Que dire, en fin de compte, pour résumer l’ouvrage de Jacques Krynen ? D’une part, il s’agit davantage d’une réflexion sur le règne de Philippe Le Bel que sur le roi lui-même. Au fil des pages, ce dernier apparaît bien souvent en filigrane, laissant la place à ses conseillers ou aux théoriciens du pouvoir. Dépourvu de notes et comportant une bibliographie sommaire et souvent datée, le livre laisse parfois le lecteur sur sa faim. Les ponts récurrents avec l’époque moderne donnent parfois l’impression d’une analyse téléologique du règne du souverain.
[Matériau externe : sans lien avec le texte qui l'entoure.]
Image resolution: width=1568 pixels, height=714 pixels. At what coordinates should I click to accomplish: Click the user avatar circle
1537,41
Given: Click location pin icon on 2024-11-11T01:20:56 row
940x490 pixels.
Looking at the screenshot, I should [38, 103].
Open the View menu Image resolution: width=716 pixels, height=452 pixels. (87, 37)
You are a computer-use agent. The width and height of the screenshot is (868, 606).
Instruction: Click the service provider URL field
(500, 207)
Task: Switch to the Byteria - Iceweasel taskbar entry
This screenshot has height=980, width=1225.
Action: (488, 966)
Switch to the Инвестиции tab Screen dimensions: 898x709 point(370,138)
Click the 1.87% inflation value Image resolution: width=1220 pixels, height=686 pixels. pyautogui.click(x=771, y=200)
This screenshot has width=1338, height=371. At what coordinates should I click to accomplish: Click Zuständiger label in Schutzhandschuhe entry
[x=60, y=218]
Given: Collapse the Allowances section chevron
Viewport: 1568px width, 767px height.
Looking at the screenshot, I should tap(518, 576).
Le maniement de certains concepts, comme celui de « nationalisme » ou de « propagande », auraient mérité de plus amples explications et soulèveront chez les médiévistes quelques doutes. L’attribution à Philippe Le Bel des « trois fleurs du blason des Capétiens symbolis[ant] la Foi escortée de la Science et de la Chevalerie »   , outre l’interprétation un peu sommaire des armoiries royales, est également sujette à discussion. Au-delà de ces quelques remarques, l’intérêt du livre réside avant tout dans sa thèse visant à faire de Philippe Le Bel le souverain qui bâtit les fondations de l’État moderne. En grand historien du droit qu’il est, Jacques Krynen ouvre ici des pistes de réflexion qui mériteront d’être approfondies.